PNR PL / Pieds bots : Pour rédiger les Balades nature dans le parc naturel régional Périgord-Limousin que viennent de publier, en cette avant-veille d’été 2006, les éditions Dakota il aurait fallu tout le talent d’Émile Zola le chef de file de l’école naturaliste. Quelle explosion d’images colorées et passionnées l’auteur de La faute de l’abbé Mouret n’eut-il pas fait jaillir, comme il le fit avec ses puissamment évocatrices descriptions du jardin du Paradou, théâtre des amours d’Albine et de Serge, en arpentant les plateaux calcaires du nord de la Dordogne ou les rondes-bosses granitiques du sud de la Haute-Vienne ?

                      Bien qu’ « imprégnés du contexte et des émotions de chacun des pays racontés (dont) Ils connaissent les histoires et les particularités » assure Michel Moyrand qui préside aux destinées du PNR PL, aucun des rédacteurs des 15 randonnées proposées dans ce petit ouvrage, ne parvient, cependant, à dépasser le stade de la chronique documentaire. Ce peu est toutefois beaucoup eu égard à la richesse des informations fournies qui transforment, un peu répétitivement sans doute, s’agissant de sites qui, pour certains, ont bien des points communs entre eux, la brochure en quasi-inventaire botanique ou ornithologique. On peut, en revanche, regretter que la présentation des paysages appelés à être parcourus par les randonneurs ait fait l’économie d’une approche géomorphologique et que les illustrations pèchent systématiquement par leur platitude (1).

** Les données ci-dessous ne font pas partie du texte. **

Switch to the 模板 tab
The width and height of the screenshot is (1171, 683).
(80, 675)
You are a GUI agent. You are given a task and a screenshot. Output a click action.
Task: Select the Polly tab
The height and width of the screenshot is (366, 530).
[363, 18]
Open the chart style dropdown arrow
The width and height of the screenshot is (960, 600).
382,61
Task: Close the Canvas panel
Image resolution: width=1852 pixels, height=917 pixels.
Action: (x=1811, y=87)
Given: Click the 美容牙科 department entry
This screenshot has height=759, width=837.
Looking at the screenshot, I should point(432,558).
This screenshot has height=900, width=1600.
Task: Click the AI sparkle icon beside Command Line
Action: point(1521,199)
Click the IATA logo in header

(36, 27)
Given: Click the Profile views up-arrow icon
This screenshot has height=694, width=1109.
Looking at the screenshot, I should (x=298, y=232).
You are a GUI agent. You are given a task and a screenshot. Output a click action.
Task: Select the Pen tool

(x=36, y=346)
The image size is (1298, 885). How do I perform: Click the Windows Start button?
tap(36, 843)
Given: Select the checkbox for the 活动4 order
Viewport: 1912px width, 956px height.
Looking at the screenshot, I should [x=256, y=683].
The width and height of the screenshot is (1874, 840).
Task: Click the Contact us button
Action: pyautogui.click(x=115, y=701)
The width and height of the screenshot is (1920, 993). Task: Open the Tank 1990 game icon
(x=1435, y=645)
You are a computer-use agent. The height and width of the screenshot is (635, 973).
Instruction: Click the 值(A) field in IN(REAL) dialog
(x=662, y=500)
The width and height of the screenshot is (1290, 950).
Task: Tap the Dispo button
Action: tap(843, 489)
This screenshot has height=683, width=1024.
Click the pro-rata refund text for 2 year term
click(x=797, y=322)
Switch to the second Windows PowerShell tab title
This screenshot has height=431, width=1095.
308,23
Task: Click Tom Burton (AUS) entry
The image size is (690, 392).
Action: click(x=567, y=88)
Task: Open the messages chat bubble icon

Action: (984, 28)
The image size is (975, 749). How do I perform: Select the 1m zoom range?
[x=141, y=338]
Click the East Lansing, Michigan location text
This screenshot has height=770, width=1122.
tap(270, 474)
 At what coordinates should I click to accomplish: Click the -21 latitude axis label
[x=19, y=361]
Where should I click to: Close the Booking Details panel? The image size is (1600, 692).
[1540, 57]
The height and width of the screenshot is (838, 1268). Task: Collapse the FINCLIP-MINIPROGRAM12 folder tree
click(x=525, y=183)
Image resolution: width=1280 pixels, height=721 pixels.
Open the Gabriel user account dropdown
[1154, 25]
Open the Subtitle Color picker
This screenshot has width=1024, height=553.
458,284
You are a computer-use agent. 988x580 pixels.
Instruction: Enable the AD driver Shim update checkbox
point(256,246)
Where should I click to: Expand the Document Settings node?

La présence d’encarts publicitaires dans cette publication de 128 pages seulement mais qui coûte, quand même, près de 13 € gâte un peu la lecture.

                     Quant au chapitre introductif, trop succinct, il oublie de mentionner, l’existence de 2 grottes ornées de gravures paléolithiques – dont la découverte de l’une, celle de Fronsac à Vieux-Mareuil en 1984, fut qualifiée « d’importance mondiale » par le ministère de la culture. Son représentant périgourdin, Norbert Aujoulat du CNP, commet (curieusement ?) une identique omission dans sa contribution au livret Patrimoine et archéologie éditée en septembre 2005 par le parc.

                     Dernière déception : l’absence sidérante de toute orientation bibliographique. Mais c’est certainement qu’il n’existe aucune référence sérieuse sur ce terroir !

(1)     On suppose que les photographes de la LPO et de bien d’autres associations naturalistes détiennent de formidables clichés qui auraient  pu avantageusement  remplacer certaines des illustrations de Jean Chevallier.